L’innesco dato da Maria Luisa Ramponi
Scrive il gip: «Se il materiale innesco dell’esplosione deve essere attribuito all’indagata Maria Luisa Ramponi, che ha acceso la fiamma di un accendino nell’ambiente saturato di gas e cosparso di benzina, non vi è alcun dubbio in merito al concorso non solo morale e materiale dei fratelli Franco e Dino nel delitto di strage».
Nel provvedimento di 16 pagine, il gip ricostruisce la drammatica notte del blitz da parte dei reparti speciali e delle forze dell’ordine come il precedente del 18 novembre 2024.
Quest’ultimo aveva giustificato il decreto di perquisizione destinato a scatenare l’inferno. L’obiettivo era cercare armi anche rudimentali. Quella casa era da tempo disseminata di bombole di gas, già aperte nel novembre dello scorso anno quando il custode giudiziario era andato a notificare l’ordine di liberazione dell’immobile.
I tre fratelli erano saliti sul tetto, avvisando che avrebbero lanciato una bottiglia incendiaria nella canna fumaria. E la minaccia aveva fatto desistere le forze dell’ordine dall’intervento.
La casa pignorata
La casa e altri beni erano stati pignorati. E i Ramponi avrebbero dovuto lasciarli. Il motivo? Un prestito concesso a Franco dal Credito Padano-Banco di Credito non pagato: la procedura esecutiva è del 2018 ma fin dal primo tentativo di visionare i beni destinati all’asta, l’ufficiale giudiziario si è ritrovato in guerra con i fratelli Ramponi.

* **Righe elencate**
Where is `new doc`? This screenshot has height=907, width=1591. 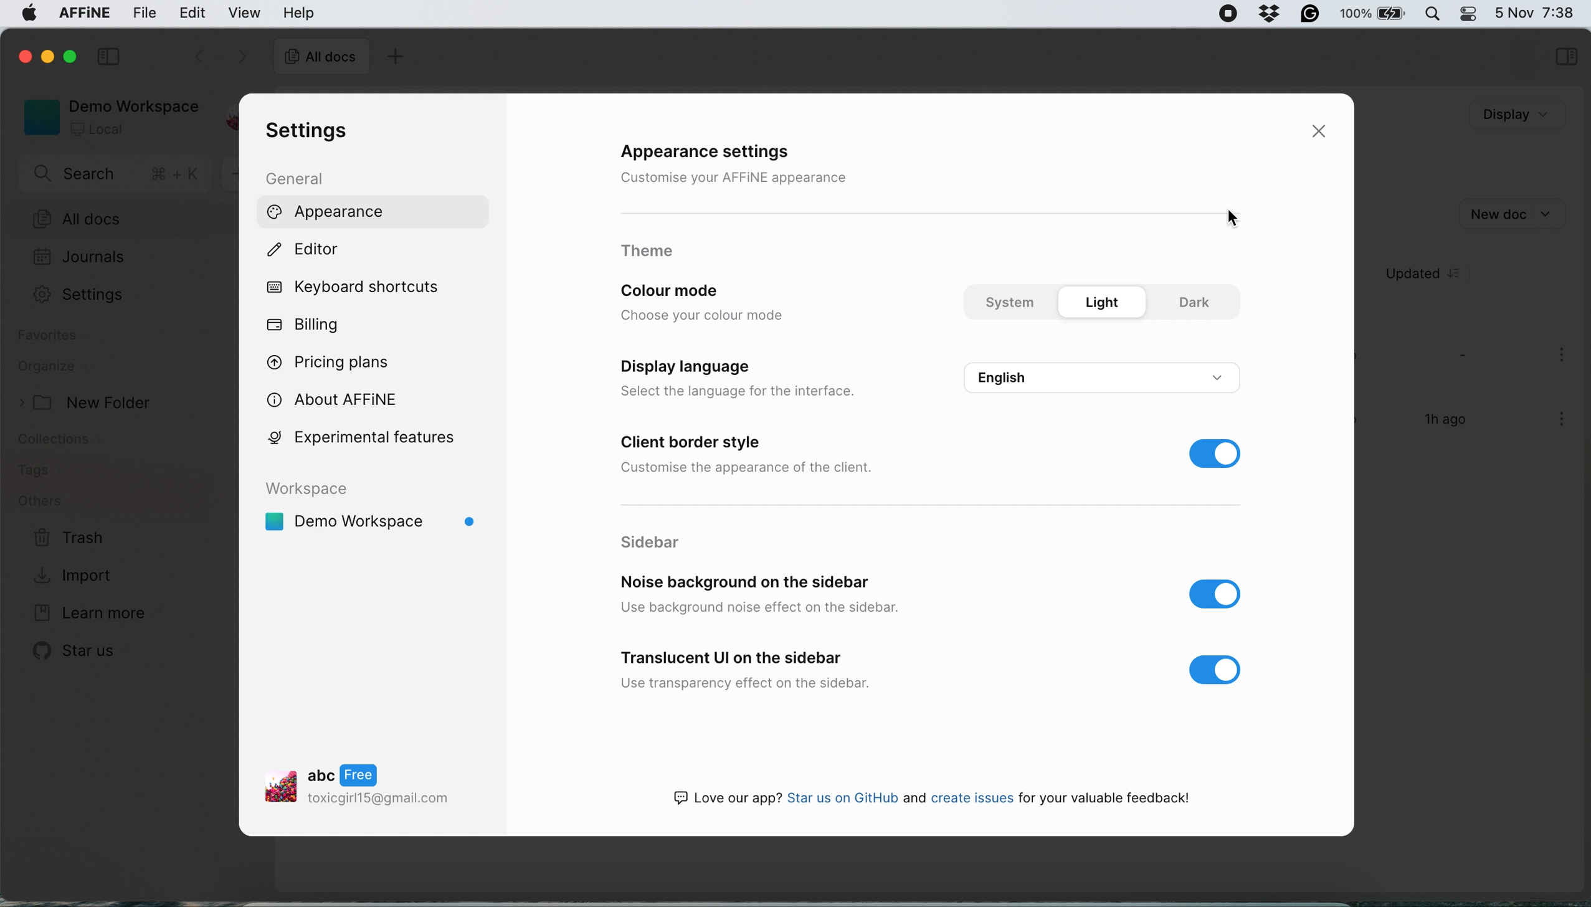 new doc is located at coordinates (1515, 214).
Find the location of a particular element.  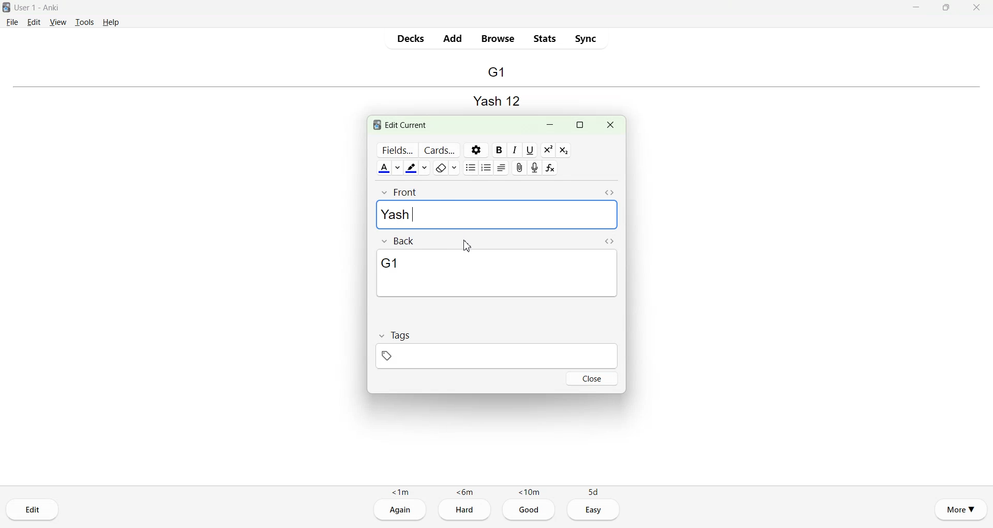

Close is located at coordinates (592, 378).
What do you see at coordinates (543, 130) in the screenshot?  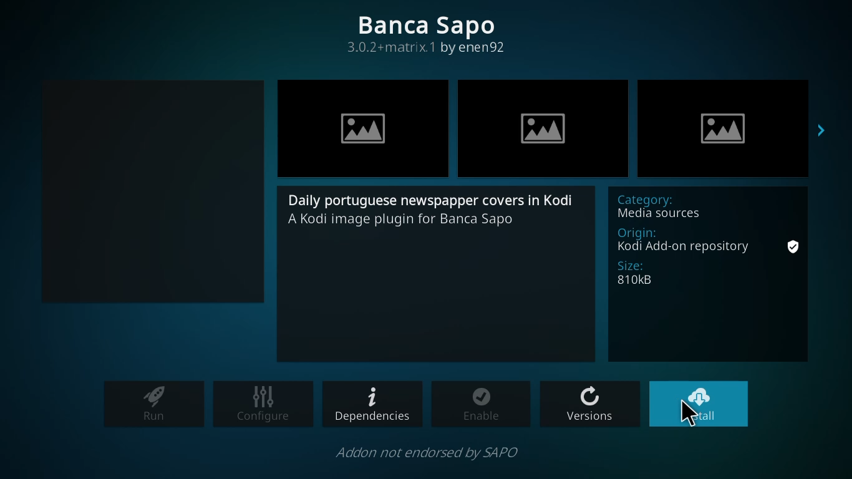 I see `image` at bounding box center [543, 130].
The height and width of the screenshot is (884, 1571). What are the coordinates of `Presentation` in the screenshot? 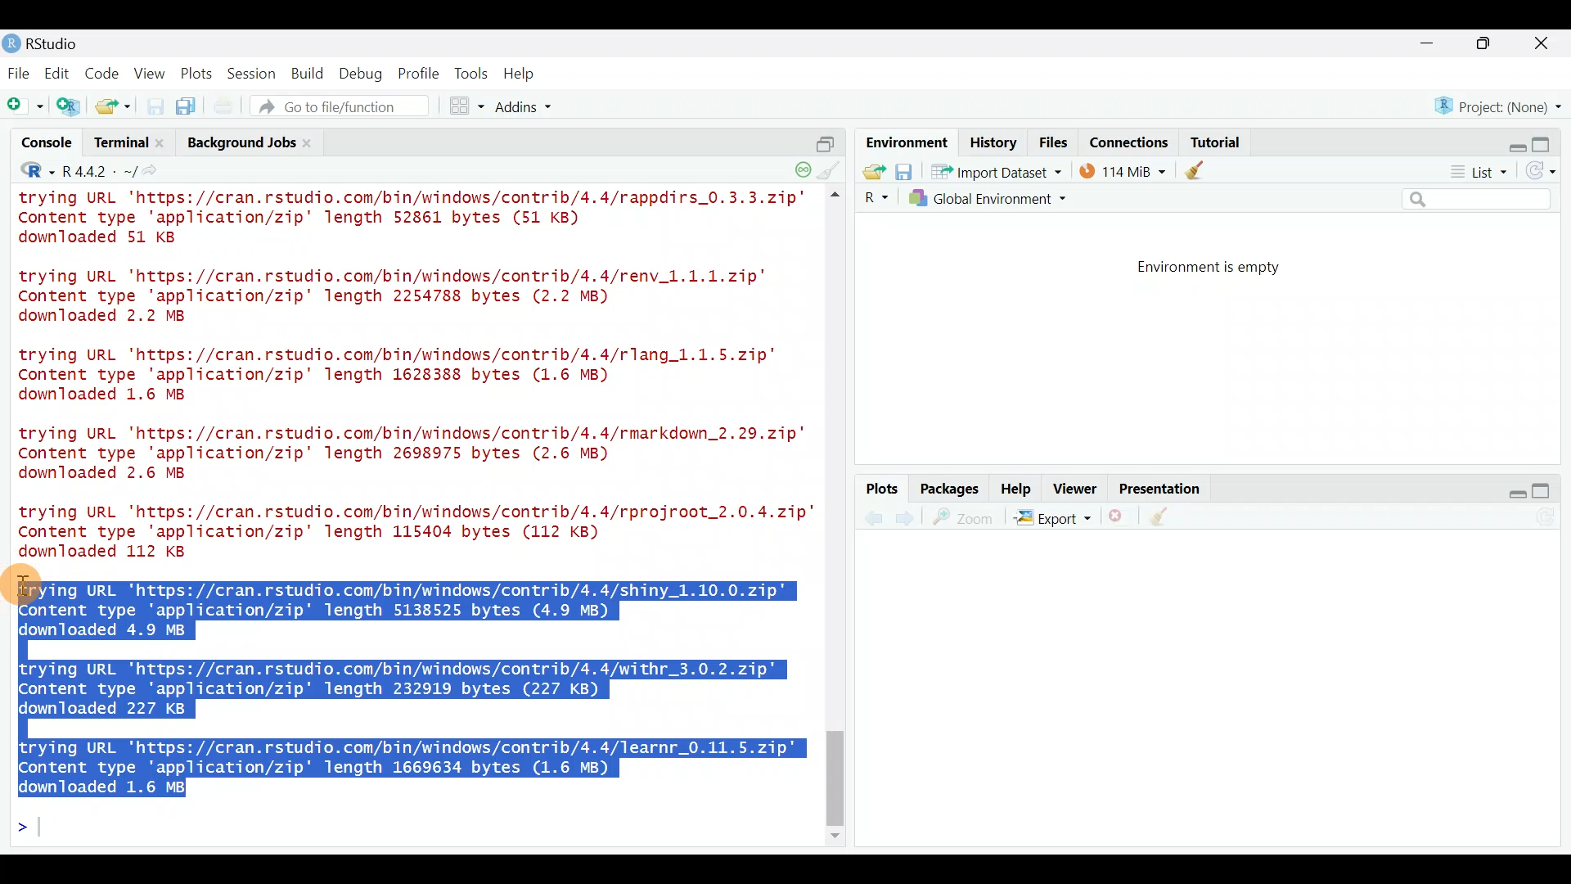 It's located at (1163, 489).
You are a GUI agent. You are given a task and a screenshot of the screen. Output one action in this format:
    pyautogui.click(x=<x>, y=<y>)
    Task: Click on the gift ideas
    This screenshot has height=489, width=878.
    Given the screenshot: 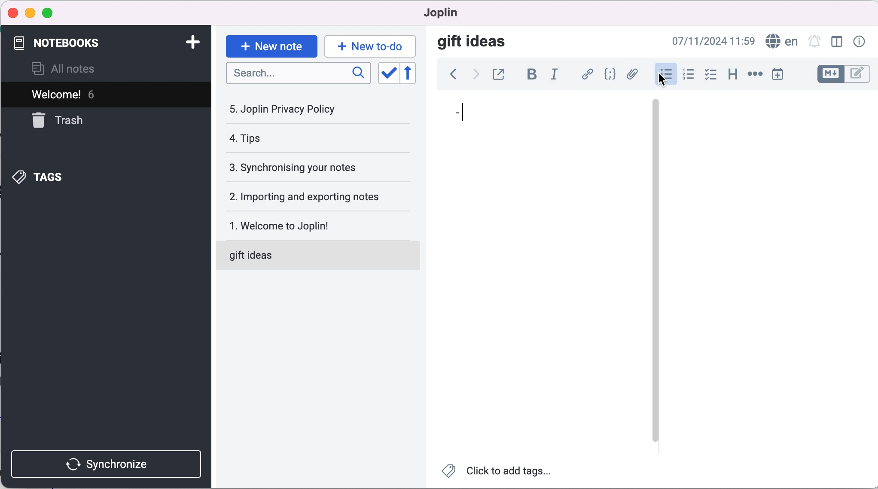 What is the action you would take?
    pyautogui.click(x=473, y=43)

* **Compiti**
- 1) Riscrivi il passo del testo di lettura che comincia con "Quest’ultimo aveva giustificato" e termina con "forze dell’ordine dall’intervento.", mettendo "taniche" al posto di "bombole".
- 2) Quante pagine conta il provvedimento del gip secondo il testo di lettura?
- 3) Elenca tutte le persone che il testo di lettura indica per nome.

* **Soluzioni**
- 1)
Quest’ultimo aveva giustificato il decreto di perquisizione destinato a scatenare l’inferno. L’obiettivo era cercare armi anche rudimentali. Quella casa era da tempo disseminata di taniche di gas, già aperte nel novembre dello scorso anno quando il custode giudiziario era andato a notificare l’ordine di liberazione dell’immobile.
I tre fratelli erano saliti sul tetto, avvisando che avrebbero lanciato una bottiglia incendiaria nella canna fumaria. E la minaccia aveva fatto desistere le forze dell’ordine dall’intervento.

- 2) 16 pagine.

- 3) Maria Luisa Ramponi, Franco, Dino